Fortunately, protein can be found in many different foods other than just meat. One of those sources is soy. This recipe is very versatile as you can use the variety of vegetables and seasonings you prefer. If you want a spicy burger, go ahead with the ground chilli, but if spicy is not your thing, I recommend you just skip it. Whatever you decide to add to your burger, I hope you really enjoy it together with the sweet potatoes!
- Food processor
- Burger moulds/maker
- Frying pan
- 2 cups of cooked soy beans
- 3 tablespoons of rolled oats
- 3 tablespoons of wholegrain flour
- 1 tablespoon of chickpea flour
- Salt to taste
- 1 tablespoon of oregano
- 1 teaspoon of ground chilli (remember, if you don’t like it spicy, avoid it!)
- 1 teaspoon of paprika
- Juice from 1 lemon
- 3 sweet potatoes
- Oil as needed
- Soak the soy beans for at least 8 hours with abundant water. After that, rinse and boil them using clean water for around an hour or more.
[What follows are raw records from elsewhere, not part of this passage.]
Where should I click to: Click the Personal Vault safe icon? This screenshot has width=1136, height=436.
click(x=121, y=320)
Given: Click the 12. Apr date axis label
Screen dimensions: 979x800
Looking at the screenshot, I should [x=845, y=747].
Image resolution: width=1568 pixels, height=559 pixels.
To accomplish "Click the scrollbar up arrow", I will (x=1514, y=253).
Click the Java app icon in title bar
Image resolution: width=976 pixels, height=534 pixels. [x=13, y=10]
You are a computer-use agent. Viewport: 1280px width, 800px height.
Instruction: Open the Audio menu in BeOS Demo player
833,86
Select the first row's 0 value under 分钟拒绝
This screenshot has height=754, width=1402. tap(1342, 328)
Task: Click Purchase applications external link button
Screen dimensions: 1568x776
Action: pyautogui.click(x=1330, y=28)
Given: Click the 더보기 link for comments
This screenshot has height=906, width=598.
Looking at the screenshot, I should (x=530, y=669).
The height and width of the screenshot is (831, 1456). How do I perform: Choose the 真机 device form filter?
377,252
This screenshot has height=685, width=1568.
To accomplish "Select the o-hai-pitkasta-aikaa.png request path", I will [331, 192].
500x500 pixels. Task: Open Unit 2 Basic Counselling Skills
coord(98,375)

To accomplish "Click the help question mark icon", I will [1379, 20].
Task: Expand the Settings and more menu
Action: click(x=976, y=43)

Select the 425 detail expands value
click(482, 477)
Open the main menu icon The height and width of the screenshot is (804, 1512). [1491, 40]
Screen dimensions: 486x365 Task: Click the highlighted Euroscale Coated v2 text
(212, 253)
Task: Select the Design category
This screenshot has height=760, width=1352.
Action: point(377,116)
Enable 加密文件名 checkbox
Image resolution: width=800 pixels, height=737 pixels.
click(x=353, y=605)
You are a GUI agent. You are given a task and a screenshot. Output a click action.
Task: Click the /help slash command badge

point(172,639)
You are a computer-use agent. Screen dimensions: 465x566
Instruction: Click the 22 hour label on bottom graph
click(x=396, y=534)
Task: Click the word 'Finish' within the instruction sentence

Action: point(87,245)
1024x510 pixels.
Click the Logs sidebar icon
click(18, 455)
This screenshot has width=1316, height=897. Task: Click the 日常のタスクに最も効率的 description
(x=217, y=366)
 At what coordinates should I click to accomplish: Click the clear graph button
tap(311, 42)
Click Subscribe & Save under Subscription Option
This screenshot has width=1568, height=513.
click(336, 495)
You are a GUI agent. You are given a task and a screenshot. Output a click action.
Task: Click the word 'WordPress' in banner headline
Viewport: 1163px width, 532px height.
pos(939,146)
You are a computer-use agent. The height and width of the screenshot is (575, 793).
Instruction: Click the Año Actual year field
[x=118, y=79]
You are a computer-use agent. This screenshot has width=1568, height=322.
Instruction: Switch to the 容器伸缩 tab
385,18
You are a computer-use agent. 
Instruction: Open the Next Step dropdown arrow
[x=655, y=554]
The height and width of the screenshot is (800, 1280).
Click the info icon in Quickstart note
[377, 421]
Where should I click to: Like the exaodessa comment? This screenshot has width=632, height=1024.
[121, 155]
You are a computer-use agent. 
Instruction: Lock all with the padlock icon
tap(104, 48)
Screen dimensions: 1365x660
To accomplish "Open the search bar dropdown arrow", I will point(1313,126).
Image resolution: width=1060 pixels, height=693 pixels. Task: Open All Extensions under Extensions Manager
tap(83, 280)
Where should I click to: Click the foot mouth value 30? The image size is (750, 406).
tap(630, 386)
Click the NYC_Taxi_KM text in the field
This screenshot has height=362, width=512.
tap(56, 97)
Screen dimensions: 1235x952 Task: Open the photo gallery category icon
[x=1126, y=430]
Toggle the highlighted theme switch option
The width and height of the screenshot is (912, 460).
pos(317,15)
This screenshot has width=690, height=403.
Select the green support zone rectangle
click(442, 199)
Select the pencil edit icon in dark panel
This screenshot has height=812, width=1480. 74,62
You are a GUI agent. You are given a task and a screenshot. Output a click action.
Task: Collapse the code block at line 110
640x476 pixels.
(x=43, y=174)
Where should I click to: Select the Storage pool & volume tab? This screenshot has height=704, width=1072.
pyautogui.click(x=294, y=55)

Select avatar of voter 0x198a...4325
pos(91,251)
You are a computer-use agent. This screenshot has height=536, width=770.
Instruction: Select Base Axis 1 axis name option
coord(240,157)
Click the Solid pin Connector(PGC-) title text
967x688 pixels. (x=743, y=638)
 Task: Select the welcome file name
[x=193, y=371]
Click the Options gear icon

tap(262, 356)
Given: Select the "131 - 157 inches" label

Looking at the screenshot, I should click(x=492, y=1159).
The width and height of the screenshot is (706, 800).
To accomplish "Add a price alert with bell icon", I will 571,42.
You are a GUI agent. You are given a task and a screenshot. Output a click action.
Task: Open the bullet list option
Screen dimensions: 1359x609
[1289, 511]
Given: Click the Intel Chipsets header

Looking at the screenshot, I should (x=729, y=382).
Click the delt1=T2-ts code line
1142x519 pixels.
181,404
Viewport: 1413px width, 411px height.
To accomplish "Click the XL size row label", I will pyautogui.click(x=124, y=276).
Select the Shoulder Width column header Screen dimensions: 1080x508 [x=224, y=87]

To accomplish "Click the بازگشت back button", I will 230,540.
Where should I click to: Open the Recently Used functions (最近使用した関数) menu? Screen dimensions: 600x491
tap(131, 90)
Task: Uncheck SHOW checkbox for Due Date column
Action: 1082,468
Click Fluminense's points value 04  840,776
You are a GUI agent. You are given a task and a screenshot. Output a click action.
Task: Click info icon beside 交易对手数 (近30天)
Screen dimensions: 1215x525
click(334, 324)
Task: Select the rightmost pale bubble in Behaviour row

- Once tender, strain and put them in your food processor together with all of the other ingredients. Blend until it’s homogeneous.
- Make the burgers using your burger moulds/maker.
- Take the mold into your freezer until it’s completely frozen. After that, you can demould them and store in your fridge or cook. (To avoid burgers sticking to the mould, you can cover the mould with freezer paper or any suitable plastic before making the burger. This way it will be easier to demould and also to store them).
- Turn on the oven on medium heat. Peel and cut the sweet potatoes in your favourite shape. Put them on a greased tray, add salt to taste and take them to the oven for around 15-20 minutes (depending on how big you cut them). Make sure to check every 5 minutes and turn them around. Once they’re soft, they’re ready.
- Heat some oil in your frying pan for 2 or 3 minutes. Once hot, carefully put the frozen burger in. Being generous with the oil is important so that we have a crunchy outcome. If you don’t add enough oil, the burger might break). Cook for around 4-5 minutes on each side.
Servings: 4. One serving = about 245 g.